Although the storm was enormous in scope, it was only a Category 1 hurricane. It could have been much worse.

So where did things go wrong?

Although some sites lost their wired backhaul connection which connects the tower to the provider, the biggest problem was commercial power interruption. Without power, many providers were caught flat-footed with inadequate on-site backup plans to keep cell towers up and running until regular power could be restored.

The wireless industry fought tooth and nail against common sense regulations proposed by the Federal Communications Commission after Hurricane Katrina devastated infrastructure and power facilities in southern Louisiana and Mississippi.

The FCC proposed that every cell tower be equipped with on site battery backup equipment that could sustain service for a minimum of eight hours — sufficient time for power to be restored or company engineers to arrive with more robust generators.

Providers howled about the cost of outfitting the nation’s 200,000 cell sites with even a conservative amount of backup power. The cellular industry lobbying group and Sprint sued, calling it a wasteful and unnecessary mandate. The Bush Administration eventually dropped the whole matter in November 2008 as part of its war on “burdensome” regulation.

Since then, providers have been free to design their own emergency backup plans, or have none at all. Few have made those detailed plans public, giving customers information about how likely their cell phone will work in the event of a disaster.

Verizon Wireless has been the most aggressive, voluntarily adopting the proposed FCC standards and outfitting all of their cell sites with a minimum of eight hours of battery backup power.

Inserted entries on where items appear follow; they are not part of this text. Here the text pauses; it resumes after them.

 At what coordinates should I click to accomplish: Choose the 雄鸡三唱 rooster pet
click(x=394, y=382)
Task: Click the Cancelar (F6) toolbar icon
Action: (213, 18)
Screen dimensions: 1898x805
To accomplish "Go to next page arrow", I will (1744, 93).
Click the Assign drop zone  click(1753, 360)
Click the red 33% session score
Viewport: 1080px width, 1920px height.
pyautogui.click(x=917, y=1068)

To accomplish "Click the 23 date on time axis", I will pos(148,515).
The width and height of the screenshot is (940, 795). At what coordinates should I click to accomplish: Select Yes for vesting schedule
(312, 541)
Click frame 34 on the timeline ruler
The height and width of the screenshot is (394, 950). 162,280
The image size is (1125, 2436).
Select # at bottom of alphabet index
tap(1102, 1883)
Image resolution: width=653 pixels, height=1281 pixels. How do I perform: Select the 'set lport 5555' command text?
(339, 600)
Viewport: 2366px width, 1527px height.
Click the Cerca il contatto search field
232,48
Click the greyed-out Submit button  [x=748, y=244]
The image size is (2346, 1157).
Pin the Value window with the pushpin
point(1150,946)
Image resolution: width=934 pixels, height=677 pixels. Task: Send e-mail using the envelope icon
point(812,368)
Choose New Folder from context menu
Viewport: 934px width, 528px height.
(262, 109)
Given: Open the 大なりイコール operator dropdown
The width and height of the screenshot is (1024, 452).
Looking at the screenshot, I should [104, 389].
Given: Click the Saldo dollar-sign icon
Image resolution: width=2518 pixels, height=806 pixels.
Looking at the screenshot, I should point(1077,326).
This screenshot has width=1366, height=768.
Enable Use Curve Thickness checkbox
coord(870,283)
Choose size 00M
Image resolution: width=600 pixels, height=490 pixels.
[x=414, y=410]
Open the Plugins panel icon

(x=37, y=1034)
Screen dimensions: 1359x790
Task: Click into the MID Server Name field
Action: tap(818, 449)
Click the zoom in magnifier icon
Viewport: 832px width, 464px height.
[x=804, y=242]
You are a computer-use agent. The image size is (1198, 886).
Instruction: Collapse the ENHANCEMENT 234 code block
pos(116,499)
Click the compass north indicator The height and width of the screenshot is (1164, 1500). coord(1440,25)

Other providers have backup facilities at some sites, often with lower capacity batteries that won’t last as long.

Sandy illustrated that even eight hours might be inadequate. Many cell sites were on generator power for more than a week, assuming engineers could regularly reach each tower with equipment and fuel.

Other cell sites could not be returned to service immediately because of major wind damage or flooding. Those that were in service were often overburdened by enormous call volumes.

Meanwhile, unless your landline provider’s central office was flooded, your phone line kept working during and after the storm, especially if your neighborhood wiring is buried underground.

In many cases, it was the only thing working, because traditional phone lines are independently powered and not dependent on electric service in your home to operate. That is what kept your dial tone humming even as your smartphone’s battery ran out.

Ironically, the network that performed the best through the storm is the same one AT&T and Verizon would like to phase out, starting in rural areas. AT&T wants to completely abandon wired service in its most rural service areas, where calling and waiting for emergency assistance is already a hindrance. AT&T plans to spend billions to bolster its rural cell tower network to cover the landline areas it wants to abandon, but those communities would be entirely dependent on the reliability of that network, because AT&T’s competitors are unlikely to build additional infrastructure to compete.

As Sandy just demonstrated, if high-profit Manhattan customers could not be assured of reliable cell phone service from any company that provide service there, how likely is it that a customer in rural Kansas will be in real trouble summoning help over AT&T’s wireless infrastructure in the event of a cell tower failure, wiping out the only telecommunications service available in nearby towns?